(juc系列)reentrantreadwritelock源码学习
本文源码基于: JDK13
简介
这个类是一个ReadWriteLock的实现类,实现了类似于ReentrantLock的语义.
这个类有以下特性:
获取顺序
这个类没有给读写者强加获取锁的顺序,但是他实现了一个可选的公平策略。
- 非公平模式(默认模式 当创建一个非公平的锁,获取读锁,写锁的顺序是没有指定的. 满足可重入性的约束.
一个非公平锁,可能会因为不断的争执,而无限期的推迟一个或者多个读锁/写锁的获取线程,但是通常来讲拥有更好的吞吐量.
- 公平模式
当创建一个公平所,线程竞争使用一个到达序的策略. 当前持有锁的线程释放锁,等待时间最长的单个写入线程就拿到写锁, 或者如果有一组读线程, 等待的时间比所有的写线程都长,那么这组读线程将拿到读锁.
如果当前锁正在被写锁持有,或者有一个等待的写线程,公平模式下的获取读锁的请求将会被阻塞. 直到等待时间最长的写线程拿到锁并释放.
当然,如果一个等待中的写线程放弃了,让一个或者多少读线程成为了队列中等待最久的, 这些读线程将拿到读锁.
如果一个写线程尝试获取锁,除非当前所有的读锁和写锁都是空闲的, 才能拿到锁,意味着当前不能有任何的等待线程.
可重入性
这个锁允许所有的读线程和写线程重复的申请对应的锁,就像ReentrantLock一样. 不是重入的读线程将被正在持有锁的写线程阻塞.

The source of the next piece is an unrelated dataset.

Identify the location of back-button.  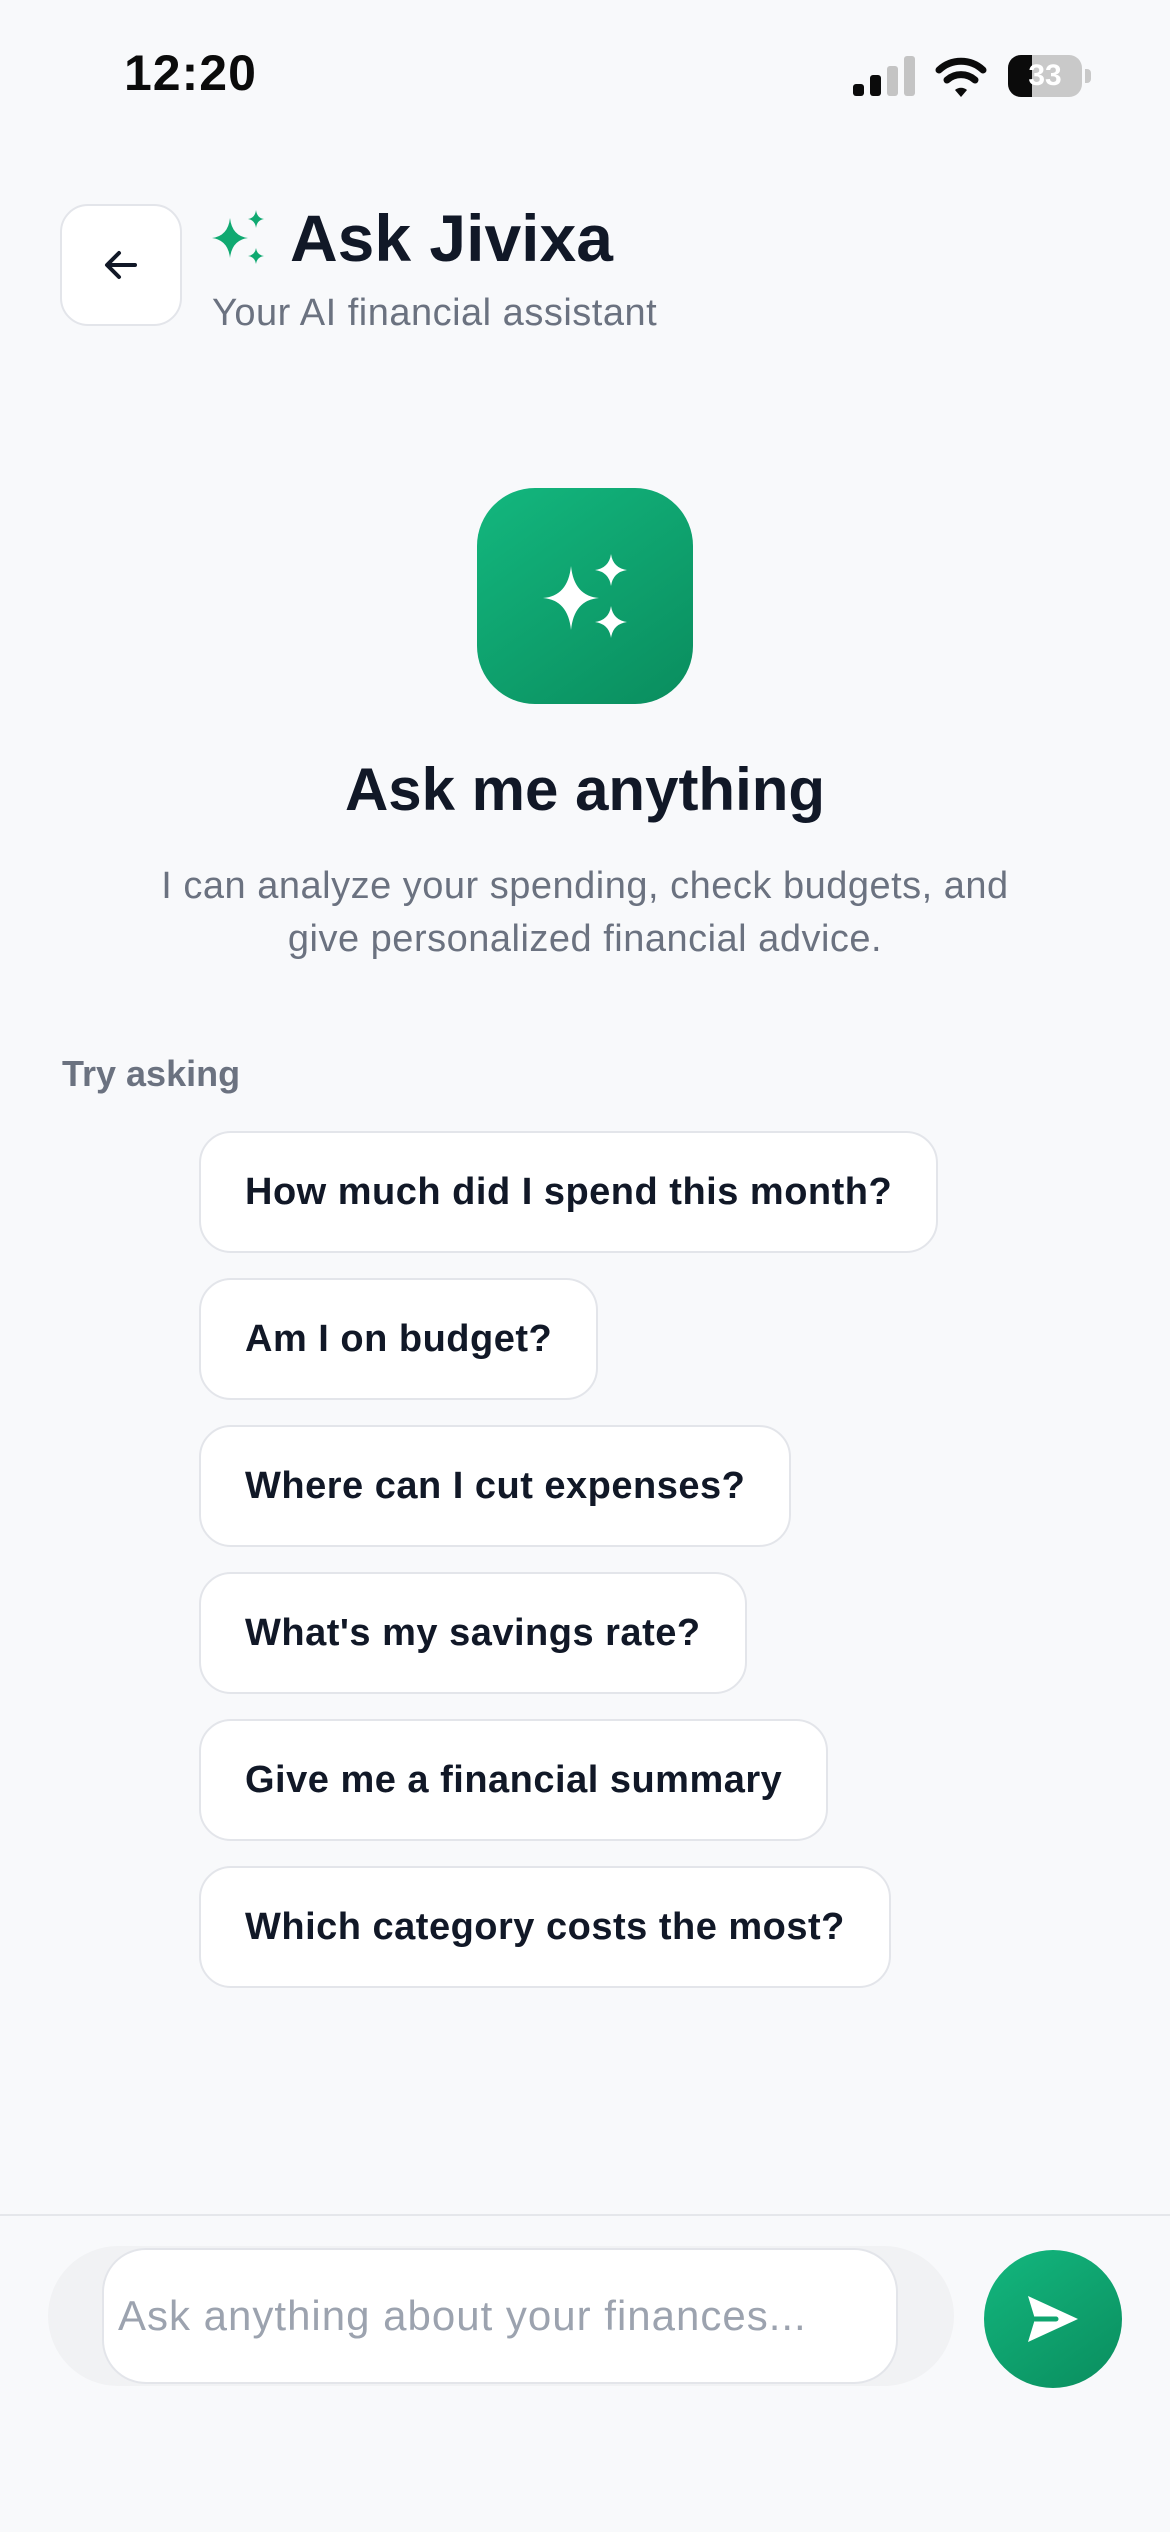
(121, 265).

一个写线程可以获取读锁. 在很多应用中,可重入性很有用,当写线程持有写锁,在某些调用或者回调方法中执行读操作。如果一个读线程尝试去申请写锁,永远不会成功.
锁降级
支持从写锁降级到读锁,但是从读锁升级到写锁是不允许的.
支持Condition
写锁提供了一个Condition的实现,他的行为模式和写锁一样. 就像ReentrantLock中的Condition一样.读锁不支持Condition.
仪表盘
这个类支持查看锁被持有还是竞争中,这些方法用于监视系统状态,而不是用于同步控制.
这个锁的序列化和内置锁的行为方式相同,反序列化的锁处于解锁状态,无论序列化时状态如何.
简单的使用案例.
代码片段简单的展示了在更新cache之后如何进行锁的降级.
class CachedData {
Object data;
boolean cacheValid;
final ReentrantReadWriteLock rwl = new ReentrantReadWriteLock();
void processCachedData() {
// 读锁
rwl.readLock().lock();
if (!cacheValid) {
// Must release read lock before acquiring write lock
// 释放读锁
rwl.readLock().unlock();
// 申请写锁
rwl.writeLock().lock();
try {
// Recheck state because another thread might have
// acquired write lock and changed state before we did.
if (!cacheValid) {
// 新数据的赋值
data = ...
cacheValid = true;
}
// Downgrade by acquiring read lock before releasing write lock
// 降级成读锁
rwl.readLock().lock();
} finally {
// 释放写锁,还持有读锁
rwl.writeLock().unlock(); // Unlock write, still hold read
}
}
try {
use(data);
} finally {
rwl.readLock().unlock();
}
}
}- 首先获取读锁.
- 释放读锁,同时申请写锁.
- 完成写操作后,申请读锁.
- 释放写锁,持有读锁
- 完全使用完成后,释放读锁。
ReentrantReadWriteLock可以用在一些集合类中,用来提升并发性. 只有当集合预期很大,且被很多歌读线程访问,数量远多余写线程时是值得的.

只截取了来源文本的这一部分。